Polska przespała szansę na energetyczną transformację
Traciliśmy cale lata przejadając zyski z praw do emisji CO2, nie inwestowaliśmy w energetykę odnawialną pogłębiając uzależnienie produkcji prądu od węgla importowanego z Rosji i teraz za to przyjdzie nam zapłacić. Nam - to znaczy przedsiębiorstwom i gospodarstwom domowym. Kryzys energetyczny zapowiada się na lata, a cała nadzieja w decyzjach Unii, żeby ograniczyć wzrost cen.
- Nikt nie jest w stanie powiedzieć jednoznacznie, że tej zimy będziemy bezpieczni - mówiła podczas XXXI Forum Ekonomicznego w Karpaczu Dorota Niedziółka, profesor SGH.
Powiedzmy od razu - Polska w Europie Środkowo-Wschodniej nie była wcale wyjątkiem. W "obozie" państw, które nie potraktowały poważnie zielonej transformacji są obok nas np. Czechy. Na przeciwnym biegunie jest Estonia, która przez ostatnie lata zwiększyła znacząco udział odnawialnej energii w miksie energetycznym. Choć oczywiście faktem jest, że to mniejszy kraj, ma mniejszą sieć, mniej odbiorców energii, a więc było łatwiej.
- Większość państw Europy Środkowo-Wschodniej wpisywała się w politykę Unii zwiększając inwestycje w zielona energię (...) Niektóre państwa starały się uniezależnić od Rosji w imporcie nośników energii. Estonia zrobiła to konsekwencją - mówiła Dorota Niedziółka.

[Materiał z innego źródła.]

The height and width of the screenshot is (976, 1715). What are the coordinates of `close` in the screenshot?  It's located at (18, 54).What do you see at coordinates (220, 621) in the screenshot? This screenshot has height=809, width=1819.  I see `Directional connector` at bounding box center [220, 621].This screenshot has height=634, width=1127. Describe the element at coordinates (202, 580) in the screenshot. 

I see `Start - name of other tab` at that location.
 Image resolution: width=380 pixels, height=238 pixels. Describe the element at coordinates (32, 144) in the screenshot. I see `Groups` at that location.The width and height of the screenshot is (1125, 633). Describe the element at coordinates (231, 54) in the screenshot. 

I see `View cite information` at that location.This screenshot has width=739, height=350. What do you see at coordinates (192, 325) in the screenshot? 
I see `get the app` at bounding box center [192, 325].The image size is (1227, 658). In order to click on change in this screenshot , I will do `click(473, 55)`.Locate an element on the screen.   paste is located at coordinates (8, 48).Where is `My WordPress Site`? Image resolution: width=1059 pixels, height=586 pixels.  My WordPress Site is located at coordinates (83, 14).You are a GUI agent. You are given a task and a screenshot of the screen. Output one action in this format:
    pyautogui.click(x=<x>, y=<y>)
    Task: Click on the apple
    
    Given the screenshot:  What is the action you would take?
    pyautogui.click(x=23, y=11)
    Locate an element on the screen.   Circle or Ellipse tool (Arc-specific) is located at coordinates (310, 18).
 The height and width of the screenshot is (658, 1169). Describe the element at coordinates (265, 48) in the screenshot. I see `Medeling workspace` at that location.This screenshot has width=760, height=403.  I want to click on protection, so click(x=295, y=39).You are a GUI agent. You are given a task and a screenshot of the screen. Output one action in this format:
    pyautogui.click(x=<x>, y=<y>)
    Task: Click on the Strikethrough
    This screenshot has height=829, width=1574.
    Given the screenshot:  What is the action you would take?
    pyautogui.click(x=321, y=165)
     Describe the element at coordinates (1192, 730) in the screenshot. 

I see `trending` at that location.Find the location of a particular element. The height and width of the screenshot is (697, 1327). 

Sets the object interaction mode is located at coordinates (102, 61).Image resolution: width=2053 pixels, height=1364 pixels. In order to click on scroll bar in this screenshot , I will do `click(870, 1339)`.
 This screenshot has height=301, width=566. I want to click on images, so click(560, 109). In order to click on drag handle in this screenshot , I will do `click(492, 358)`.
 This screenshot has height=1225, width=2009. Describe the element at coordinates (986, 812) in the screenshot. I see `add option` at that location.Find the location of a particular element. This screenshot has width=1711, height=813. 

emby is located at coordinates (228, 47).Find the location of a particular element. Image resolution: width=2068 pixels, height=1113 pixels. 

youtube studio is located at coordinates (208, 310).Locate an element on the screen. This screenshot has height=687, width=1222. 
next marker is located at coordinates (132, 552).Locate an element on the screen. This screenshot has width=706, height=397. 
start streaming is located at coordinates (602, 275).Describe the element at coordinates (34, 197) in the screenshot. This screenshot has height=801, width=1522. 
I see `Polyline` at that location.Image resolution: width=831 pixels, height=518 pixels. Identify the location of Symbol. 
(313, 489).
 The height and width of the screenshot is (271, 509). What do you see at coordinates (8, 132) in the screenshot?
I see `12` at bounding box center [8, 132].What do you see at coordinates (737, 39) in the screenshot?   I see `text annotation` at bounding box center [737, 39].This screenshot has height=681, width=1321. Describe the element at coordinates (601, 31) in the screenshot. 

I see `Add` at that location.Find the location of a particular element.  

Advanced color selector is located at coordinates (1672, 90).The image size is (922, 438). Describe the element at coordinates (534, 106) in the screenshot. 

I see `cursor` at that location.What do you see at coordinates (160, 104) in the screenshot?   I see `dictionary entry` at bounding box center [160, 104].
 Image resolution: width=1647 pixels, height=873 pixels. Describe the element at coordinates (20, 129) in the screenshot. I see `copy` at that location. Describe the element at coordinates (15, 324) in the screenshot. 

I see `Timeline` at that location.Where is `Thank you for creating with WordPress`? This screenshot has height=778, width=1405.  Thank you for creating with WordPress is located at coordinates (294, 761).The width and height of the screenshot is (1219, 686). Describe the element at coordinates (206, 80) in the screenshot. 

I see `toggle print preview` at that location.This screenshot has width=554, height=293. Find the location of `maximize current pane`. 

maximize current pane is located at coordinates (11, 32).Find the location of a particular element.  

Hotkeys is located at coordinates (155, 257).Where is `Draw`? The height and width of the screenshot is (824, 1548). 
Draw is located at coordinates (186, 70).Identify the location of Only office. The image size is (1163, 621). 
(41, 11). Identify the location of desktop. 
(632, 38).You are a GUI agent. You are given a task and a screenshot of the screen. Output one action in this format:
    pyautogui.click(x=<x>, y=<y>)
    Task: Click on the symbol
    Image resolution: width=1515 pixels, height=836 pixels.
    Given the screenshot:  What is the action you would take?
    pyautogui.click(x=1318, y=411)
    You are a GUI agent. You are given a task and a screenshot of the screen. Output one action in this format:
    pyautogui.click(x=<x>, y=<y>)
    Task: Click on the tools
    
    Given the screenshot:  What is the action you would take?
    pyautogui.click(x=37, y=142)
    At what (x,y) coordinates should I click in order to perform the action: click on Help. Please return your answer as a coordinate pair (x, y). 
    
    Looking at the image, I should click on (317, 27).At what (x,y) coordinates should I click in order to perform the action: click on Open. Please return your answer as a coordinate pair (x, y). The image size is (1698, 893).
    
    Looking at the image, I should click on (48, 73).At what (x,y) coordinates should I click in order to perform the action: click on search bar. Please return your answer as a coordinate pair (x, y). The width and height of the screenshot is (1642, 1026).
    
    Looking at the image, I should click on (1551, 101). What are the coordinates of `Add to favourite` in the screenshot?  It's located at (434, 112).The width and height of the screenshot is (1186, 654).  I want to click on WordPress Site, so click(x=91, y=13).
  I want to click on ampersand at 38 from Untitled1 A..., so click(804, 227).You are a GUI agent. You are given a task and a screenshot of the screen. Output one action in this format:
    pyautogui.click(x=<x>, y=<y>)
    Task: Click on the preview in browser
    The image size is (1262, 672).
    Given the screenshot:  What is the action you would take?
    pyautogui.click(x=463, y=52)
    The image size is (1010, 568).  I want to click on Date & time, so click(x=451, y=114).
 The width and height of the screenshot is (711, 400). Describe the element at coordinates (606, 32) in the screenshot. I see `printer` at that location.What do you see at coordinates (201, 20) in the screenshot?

Dawny Związek Radziecki uzależniał kraje swojego bloku od dostaw swoich surowców już od lat 60. zeszłego stulecia. W relacjach z poszczególnymi państwami różnicował ceny rozdając w ten sposób nagrody lub kary za lojalność.
- ZSRR podjął decyzję o tym, że gazociągi będą narzędziem oddziaływania na państwa bloku i budowy ich zależności - mówiła Dorota Niedziółka.
Tymczasem już w latach 2005-6 pojawiły się sygnału, że Rosja zbudowaną kilkadziesiąt lat wcześniej infrastrukturę będzie wykorzystywać do podobnej polityki jaka prowadził ZSRR.
- Były już wtedy doświadczenia w dostępie do nośników - mówiła profesor SGH.
Dlatego polityka Unii odejścia od paliw kopalnych i "zielonej" transformacji energetycznej była również polityką uniezależniania się w dostawach energii od Rosji. Ale w naszym regionie część państw, w tym Polska, nie zrozumiała tego wyzwania.
Teraz, gdy Rosja zakręciła kurek w gazociągu Nord Stream 1 (Polska importuje z niego rosyjski gaz za pośrednictwem Niemiec) ceny gazu ponownie przebiły sufit. Ale podobny kłopot jak z gazem mamy nie tylko z cenami, ale także dostępnością węgla.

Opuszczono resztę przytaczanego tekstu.